Stored items from a collection
#####

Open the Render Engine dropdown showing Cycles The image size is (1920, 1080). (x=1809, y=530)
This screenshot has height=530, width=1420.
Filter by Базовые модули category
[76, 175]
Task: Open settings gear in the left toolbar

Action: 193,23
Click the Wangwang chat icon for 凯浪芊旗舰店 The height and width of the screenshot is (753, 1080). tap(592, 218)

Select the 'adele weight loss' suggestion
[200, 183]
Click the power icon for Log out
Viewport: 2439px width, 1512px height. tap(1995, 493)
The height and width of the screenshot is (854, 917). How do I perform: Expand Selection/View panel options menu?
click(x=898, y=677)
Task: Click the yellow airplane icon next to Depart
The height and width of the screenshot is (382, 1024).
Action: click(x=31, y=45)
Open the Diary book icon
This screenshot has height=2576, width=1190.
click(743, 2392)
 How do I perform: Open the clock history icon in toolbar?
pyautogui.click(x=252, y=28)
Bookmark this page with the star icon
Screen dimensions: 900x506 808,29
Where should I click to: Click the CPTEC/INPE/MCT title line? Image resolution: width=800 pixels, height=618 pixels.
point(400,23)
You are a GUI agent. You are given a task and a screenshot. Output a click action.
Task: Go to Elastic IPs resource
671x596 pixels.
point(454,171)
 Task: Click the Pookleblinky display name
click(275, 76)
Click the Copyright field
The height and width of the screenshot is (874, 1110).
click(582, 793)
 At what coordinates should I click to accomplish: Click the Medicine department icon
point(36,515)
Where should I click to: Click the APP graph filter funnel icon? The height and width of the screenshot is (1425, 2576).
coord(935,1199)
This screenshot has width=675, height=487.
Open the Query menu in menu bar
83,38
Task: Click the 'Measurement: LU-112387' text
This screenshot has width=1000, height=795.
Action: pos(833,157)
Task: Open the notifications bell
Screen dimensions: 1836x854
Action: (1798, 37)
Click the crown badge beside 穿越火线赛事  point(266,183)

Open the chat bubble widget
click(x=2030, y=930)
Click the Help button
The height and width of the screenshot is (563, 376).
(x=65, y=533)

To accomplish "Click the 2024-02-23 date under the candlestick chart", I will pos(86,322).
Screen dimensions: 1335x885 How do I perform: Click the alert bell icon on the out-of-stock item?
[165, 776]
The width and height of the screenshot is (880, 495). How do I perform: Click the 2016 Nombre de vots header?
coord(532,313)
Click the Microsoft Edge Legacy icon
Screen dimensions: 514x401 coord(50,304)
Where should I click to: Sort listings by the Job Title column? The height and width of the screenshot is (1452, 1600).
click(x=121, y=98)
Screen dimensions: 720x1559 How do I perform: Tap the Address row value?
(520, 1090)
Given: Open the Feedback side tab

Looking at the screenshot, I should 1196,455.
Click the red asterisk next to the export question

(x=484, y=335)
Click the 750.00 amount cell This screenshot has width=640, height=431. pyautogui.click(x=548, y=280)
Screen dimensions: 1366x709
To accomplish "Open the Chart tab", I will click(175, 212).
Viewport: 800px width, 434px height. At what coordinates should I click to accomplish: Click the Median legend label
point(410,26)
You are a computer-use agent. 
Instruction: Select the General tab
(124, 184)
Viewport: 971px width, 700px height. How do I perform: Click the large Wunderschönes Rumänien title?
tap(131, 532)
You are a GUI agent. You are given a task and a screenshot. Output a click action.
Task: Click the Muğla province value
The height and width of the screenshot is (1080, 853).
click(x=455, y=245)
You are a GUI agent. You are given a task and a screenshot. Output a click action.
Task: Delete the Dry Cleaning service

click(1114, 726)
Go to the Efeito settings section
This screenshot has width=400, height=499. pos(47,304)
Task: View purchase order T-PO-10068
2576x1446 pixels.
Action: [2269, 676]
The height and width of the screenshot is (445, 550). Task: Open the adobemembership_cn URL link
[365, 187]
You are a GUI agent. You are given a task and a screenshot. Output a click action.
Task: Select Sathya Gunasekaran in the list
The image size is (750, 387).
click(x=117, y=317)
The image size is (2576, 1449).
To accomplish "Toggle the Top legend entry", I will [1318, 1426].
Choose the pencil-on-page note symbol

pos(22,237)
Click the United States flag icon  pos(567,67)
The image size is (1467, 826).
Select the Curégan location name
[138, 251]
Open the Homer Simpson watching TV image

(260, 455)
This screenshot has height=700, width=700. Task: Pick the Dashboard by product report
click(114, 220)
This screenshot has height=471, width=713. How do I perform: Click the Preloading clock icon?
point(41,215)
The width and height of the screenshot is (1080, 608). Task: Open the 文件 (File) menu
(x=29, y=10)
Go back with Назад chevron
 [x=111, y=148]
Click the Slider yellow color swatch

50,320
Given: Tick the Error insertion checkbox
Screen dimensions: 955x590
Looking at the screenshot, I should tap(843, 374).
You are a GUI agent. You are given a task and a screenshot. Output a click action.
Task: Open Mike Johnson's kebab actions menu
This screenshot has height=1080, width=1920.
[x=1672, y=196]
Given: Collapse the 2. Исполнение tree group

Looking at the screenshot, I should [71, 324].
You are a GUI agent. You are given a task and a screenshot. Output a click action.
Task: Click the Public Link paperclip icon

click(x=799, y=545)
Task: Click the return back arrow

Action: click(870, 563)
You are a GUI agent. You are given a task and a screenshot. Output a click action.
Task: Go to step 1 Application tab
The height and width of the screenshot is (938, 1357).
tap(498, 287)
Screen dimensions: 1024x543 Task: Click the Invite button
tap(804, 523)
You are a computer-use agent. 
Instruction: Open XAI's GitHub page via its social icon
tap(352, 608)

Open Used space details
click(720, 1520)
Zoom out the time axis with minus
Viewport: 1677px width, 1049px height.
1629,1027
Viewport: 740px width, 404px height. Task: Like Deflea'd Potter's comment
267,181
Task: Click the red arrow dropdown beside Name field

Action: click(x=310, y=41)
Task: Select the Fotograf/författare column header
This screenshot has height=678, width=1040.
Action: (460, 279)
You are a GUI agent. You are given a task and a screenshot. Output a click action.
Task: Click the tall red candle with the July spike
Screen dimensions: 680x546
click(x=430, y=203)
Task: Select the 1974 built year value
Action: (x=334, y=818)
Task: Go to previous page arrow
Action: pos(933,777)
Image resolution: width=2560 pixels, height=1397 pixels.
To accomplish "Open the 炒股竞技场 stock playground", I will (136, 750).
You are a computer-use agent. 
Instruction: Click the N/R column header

#####

_Task instructions:_ Repeat the lines of material above, starting at the line that contains "Click the Wangwang" and ending at the line that contains "click(743, 2392)", with both of those lines included.

_Response for this exercise:_
Click the Wangwang chat icon for 凯浪芊旗舰店 The height and width of the screenshot is (753, 1080). tap(592, 218)

Select the 'adele weight loss' suggestion
[200, 183]
Click the power icon for Log out
Viewport: 2439px width, 1512px height. tap(1995, 493)
The height and width of the screenshot is (854, 917). How do I perform: Expand Selection/View panel options menu?
click(x=898, y=677)
Task: Click the yellow airplane icon next to Depart
The height and width of the screenshot is (382, 1024).
Action: click(x=31, y=45)
Open the Diary book icon
This screenshot has height=2576, width=1190.
click(743, 2392)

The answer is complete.